The spa offers deep tissue massage, which works to allow better fluid exchange between the joints and the discs of the spine, and to realign tissue fibers that were misaligned from repetitive movement and collapsed posture. One type of deep tissue massage, ashiatsu, is performed by the feet – not the hands – of the massage therapist.
That may sound intimidating; many people picture the massage therapist standing on them, but that is not actually the case (unless the client desires ultra-firm pressure during the massage). “I like to explain it like this: if I have you on the table and I didn’t tell you I was using my feet – not that I would do that to someone – you wouldn’t know the difference,” says Michelle Capierseo, a licensed massage therapist and owner of Theratopia Spa. “It’s a nice fluid massage; it doesn’t feel like I am stepping on you.”
“Ashiatsu” is a combination of the Japanese words “ashi” for foot, and “atsu” for pressure.

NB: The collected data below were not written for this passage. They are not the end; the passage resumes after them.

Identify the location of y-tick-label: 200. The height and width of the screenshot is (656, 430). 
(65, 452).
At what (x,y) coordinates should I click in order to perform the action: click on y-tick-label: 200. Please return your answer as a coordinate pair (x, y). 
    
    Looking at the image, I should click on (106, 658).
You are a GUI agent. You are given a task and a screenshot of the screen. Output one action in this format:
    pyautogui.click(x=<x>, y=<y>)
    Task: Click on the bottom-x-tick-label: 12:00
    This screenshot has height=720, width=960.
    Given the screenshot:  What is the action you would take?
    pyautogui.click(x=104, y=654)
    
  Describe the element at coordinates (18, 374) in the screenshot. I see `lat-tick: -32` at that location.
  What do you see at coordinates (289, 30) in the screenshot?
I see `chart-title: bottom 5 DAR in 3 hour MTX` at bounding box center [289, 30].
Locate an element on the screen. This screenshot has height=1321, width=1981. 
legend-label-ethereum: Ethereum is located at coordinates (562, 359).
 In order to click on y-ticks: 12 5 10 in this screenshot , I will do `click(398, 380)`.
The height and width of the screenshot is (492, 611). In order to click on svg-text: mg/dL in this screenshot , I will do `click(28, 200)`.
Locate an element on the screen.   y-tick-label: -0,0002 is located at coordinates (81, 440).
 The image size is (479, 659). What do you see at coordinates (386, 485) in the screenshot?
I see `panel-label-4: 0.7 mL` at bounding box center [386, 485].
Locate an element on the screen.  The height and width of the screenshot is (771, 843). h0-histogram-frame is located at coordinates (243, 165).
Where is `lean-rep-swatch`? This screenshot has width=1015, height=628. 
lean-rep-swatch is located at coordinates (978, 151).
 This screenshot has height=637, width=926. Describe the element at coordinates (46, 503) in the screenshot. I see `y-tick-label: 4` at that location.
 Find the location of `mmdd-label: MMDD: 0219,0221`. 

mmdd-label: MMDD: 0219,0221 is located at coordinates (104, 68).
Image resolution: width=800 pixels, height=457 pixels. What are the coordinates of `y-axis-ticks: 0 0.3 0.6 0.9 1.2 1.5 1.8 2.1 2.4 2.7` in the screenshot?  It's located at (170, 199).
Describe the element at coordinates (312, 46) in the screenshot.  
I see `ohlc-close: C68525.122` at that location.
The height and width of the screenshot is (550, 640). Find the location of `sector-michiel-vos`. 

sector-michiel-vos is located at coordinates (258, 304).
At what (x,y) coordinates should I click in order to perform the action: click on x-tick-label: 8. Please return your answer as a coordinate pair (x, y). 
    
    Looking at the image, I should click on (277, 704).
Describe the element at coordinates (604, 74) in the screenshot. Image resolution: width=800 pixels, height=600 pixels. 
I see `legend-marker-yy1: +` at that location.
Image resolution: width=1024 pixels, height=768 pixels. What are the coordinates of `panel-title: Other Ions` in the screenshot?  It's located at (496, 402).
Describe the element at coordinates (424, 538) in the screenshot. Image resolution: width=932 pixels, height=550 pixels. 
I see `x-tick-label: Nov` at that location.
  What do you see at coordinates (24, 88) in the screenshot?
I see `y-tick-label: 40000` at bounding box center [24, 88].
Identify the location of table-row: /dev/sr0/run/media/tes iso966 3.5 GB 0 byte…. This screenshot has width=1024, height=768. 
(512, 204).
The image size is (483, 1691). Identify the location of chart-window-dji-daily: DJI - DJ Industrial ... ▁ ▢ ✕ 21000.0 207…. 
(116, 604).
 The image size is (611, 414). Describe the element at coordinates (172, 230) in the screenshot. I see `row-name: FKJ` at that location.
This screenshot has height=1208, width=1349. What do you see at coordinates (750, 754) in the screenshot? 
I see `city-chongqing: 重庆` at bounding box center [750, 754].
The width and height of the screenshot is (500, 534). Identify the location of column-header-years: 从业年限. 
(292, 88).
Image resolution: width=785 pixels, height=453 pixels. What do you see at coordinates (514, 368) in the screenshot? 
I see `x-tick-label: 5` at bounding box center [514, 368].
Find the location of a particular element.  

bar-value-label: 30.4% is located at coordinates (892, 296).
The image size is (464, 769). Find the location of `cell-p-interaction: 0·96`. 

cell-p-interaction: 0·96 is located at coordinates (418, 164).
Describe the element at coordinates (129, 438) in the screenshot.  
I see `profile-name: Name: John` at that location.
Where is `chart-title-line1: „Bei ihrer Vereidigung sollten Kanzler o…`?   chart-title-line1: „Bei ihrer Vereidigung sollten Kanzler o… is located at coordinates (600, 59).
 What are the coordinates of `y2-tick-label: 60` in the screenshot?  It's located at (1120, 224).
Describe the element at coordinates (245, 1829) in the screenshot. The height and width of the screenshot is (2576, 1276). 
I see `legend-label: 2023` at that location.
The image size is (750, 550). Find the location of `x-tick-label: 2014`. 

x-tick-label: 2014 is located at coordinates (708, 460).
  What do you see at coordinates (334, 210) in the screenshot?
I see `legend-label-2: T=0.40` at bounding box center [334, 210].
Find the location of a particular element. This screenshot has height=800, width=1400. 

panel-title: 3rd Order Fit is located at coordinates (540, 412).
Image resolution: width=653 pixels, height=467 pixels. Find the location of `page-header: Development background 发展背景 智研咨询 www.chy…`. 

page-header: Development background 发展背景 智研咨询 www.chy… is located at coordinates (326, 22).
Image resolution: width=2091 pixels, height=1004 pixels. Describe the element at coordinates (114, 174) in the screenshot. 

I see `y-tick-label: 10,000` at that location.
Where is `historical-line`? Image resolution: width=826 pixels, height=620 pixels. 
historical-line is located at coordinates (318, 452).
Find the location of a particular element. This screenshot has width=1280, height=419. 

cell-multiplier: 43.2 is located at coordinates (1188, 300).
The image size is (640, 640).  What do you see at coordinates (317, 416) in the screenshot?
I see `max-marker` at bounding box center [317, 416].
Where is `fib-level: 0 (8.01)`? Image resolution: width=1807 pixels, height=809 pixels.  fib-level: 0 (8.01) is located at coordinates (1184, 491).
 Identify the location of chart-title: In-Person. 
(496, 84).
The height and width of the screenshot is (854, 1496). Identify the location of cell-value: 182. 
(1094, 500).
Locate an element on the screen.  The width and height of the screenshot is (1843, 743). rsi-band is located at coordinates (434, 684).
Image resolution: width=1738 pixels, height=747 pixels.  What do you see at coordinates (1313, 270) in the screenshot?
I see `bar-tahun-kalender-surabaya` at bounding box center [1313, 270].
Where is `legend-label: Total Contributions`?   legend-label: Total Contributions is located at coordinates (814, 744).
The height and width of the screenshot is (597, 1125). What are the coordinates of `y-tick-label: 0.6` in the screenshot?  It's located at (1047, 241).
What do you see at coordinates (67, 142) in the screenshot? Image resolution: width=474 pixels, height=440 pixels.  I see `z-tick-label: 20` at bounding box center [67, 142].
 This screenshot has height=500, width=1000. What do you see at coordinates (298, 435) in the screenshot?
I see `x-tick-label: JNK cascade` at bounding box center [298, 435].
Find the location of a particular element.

The practice has been used for thousands of years in various parts of Asia and India, where clients lay on the floor and therapists apply pressure with their feet, using ropes or ribbons attached to the wall to help them balance.
In the 1990s, Denver, Colorado, massage therapist Ruthie Piper Hardee brought the idea to the U.S. After she graduated from massage school and began her practice, Ruthie could feel that the repetitive compressive techniques she used to provide deep tissue bodywork were starting to take a toll on her hands, wrists and lower back. She developed Ashiatsu Oriental Bar Therapy, now known as DeepFeet Bar Therapy, in which the therapist suspends herself from bars for balance and targeted weight distribution.
Ashiatsu is well-documented and effective in the treatment of chronic lower back and neck pain, says Michelle. The practice is approved by the National Certification for Therapeutic Massage and Bodywork, and recognized by the American Medical Association.
Michelle became a licensed massage therapist in 2002 and found that people really wanted effective, firm massages. She received her certification at the mastery level in ashiatsu massage in 2009.
I decided to try it, and headed to Michelle’s studio spa. As her website says, the environment is caring and luxurious, characterized by earth-tone colors, comfortable ambient lighting, and the relaxing aroma of essential oils.
For my two-hour massage, Michelle started on my feet and legs using her hands as she stood on the floor. After that, she climbed onto a stepstool to the table and began working on my back and shoulders with her strong feet. To be honest, I would not have known that she was standing on the table if the overhead bars didn’t squeak occasionally. The table did not give in to her weight the way a mattress does, and her feet were soft and confident. I would have thought she was using two hands to work on my back.
The massage was wonderfully relaxing and I felt amazing for days.
Luxury services like hot stones, Swedish massage, and a body polish have their place in a spa, but if you’re looking for relief, try ashiatsu. “The vast majority of people who have done deep tissue with me and have also tried ashiatsu, stay with ashiatsu. They find the results are longer-lasting.”